Now, I realize that not everyone can afford to stay at the Grand Floridian. Heck, I’ve never even stayed at the Grand Floridian. But if I’m going to give you my honest opinion, I’m going to tell you to avoid the Value Resorts like the plague.
Do you know the old expression “You get what you pay for”? Disney takes this very seriously. If you want to stay on the monorail loop, you’re not going to be able to do so on a value budget. Your only Disney transportation option available at the Value Resorts (All Star Movies, Sports, and Music and Pop Century) is the Disney buses. And they cram as many people onto those puppies as they possibly can. This is not a very magical experience, trust me.
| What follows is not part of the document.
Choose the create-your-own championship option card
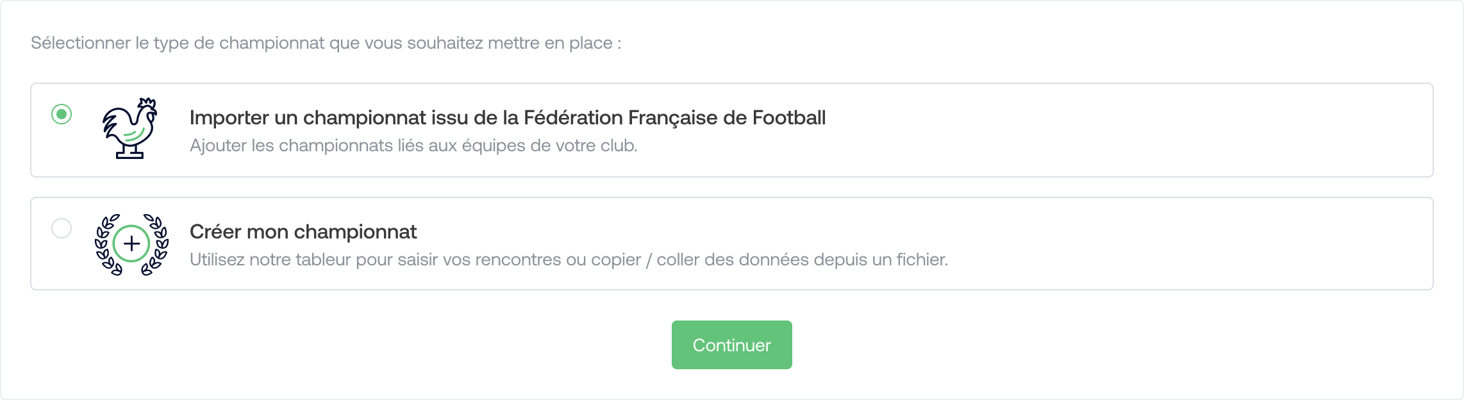 732,244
Are you hungry? I hope you like fast food, because there are no sit-down restaurants at the Value Resorts either, just crowded, noisy food courts. What fun.
Some people actually like the theming at these resorts. For the life of me, I can’t figure out why. The buildings themselves are large boring rectangles, and Disney decorated them with huge, tacky “larger-than-life” icons. Okay, I’m being a bit of a snob on this one. Let’s move on.
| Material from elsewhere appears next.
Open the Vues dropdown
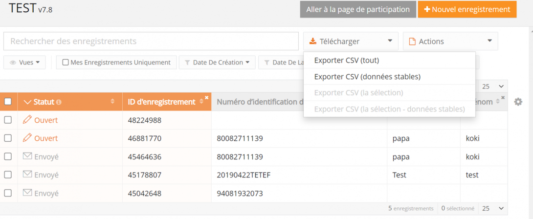 pos(24,63)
The rooms: they’re small. 260 square feet, to be exact. I stayed in one by myself which wasn’t too bad, but I can’t imagine a family of four being crammed in there for a week. And the size might be the best thing I can say about my room. The mirrors were streaky, the bed linens were scratchy, there were rust stains in the toilet, the carpet looked a little worn, the windows did not open, and the walls were paper thin. There wasn’t even a hair dryer or iron in my room! Again, seriously lacking in the magic department.
Many claim that they don't really care where they stay because they will spend all day in the parks and just come back to their room to crash. My response to that is: "Um, you know you're on vacation, right?" Again, Disney has so much to offer outside the theme parks. Don't limit yourself like that!
In Disney’s higher end resorts, you’ll often encounter cast members (Disney employees) who have been with Disney for a long time. They are very experienced, and are committed to making your stay as wonderful as possible. I’m pretty sure the Value Resorts is where they go to be trained. If WDW were a hospital, the cast members at the Polynesian would be department heads, and those at the Value Resorts would be interns. This translates to longer lines at check-in, slower responses to guest requests, and occasionally some, shall we say, lackluster attitudes towards housekeeping.
I’m not saying that to have a great Disney vacation you need to shell out for the most expensive resorts on property. What I am saying is that when asked my opinion, I highly encourage people to save up for a few extra months, and stay at one of the Moderates instead of a value. The Moderates (Disney’s Port Orleans French Quarter, Port Orleans Riverside, Coronado Springs Resort and Caribbean Beach Resort) are themed so much more beautifully, the rooms are larger, and there are more dining and recreation options. Rooms at the Value Resorts start around $82 per night (not including tax and with no discounts), and Moderates start at $149. A $67 per night difference may sound like a lot, but when you look at the total you end up spending on your vacation, this number starts to decrease in importance. Also, discounts Disney occasionally runs can help narrow this price gap. Believe me when I tell you, the upgrade is worth the cost!